■ Records for the task
+++

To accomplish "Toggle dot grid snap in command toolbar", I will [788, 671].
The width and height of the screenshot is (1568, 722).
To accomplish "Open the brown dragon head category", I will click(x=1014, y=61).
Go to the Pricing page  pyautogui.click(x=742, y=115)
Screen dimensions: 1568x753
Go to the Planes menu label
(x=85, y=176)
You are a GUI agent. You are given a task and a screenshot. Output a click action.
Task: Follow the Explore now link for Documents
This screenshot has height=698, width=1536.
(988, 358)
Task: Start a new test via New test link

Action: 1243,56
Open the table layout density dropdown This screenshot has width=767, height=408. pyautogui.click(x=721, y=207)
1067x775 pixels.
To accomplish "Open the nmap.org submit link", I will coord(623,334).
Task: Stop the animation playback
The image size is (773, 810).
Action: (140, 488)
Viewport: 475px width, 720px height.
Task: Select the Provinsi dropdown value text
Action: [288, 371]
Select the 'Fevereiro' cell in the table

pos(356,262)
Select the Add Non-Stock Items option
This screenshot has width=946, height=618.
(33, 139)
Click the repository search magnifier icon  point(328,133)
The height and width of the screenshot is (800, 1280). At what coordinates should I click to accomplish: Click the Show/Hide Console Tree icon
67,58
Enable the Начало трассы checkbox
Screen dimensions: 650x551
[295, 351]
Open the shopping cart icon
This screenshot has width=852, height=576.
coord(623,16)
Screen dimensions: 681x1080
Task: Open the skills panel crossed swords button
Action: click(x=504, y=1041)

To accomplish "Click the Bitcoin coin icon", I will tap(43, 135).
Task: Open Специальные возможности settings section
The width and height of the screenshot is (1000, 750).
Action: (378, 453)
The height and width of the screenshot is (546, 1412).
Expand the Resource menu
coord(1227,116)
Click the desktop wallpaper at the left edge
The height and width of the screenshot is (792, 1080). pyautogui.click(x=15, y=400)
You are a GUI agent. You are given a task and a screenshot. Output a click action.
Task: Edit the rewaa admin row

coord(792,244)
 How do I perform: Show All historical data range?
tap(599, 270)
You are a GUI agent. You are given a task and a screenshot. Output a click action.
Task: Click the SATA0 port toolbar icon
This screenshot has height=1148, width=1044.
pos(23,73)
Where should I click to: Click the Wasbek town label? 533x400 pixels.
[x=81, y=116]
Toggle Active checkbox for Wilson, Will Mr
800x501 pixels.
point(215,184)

+++

■ Work to complete
From the records above, show each line that contains the word "Toggle".

■ Output
To accomplish "Toggle dot grid snap in command toolbar", I will [788, 671].
Toggle Active checkbox for Wilson, Will Mr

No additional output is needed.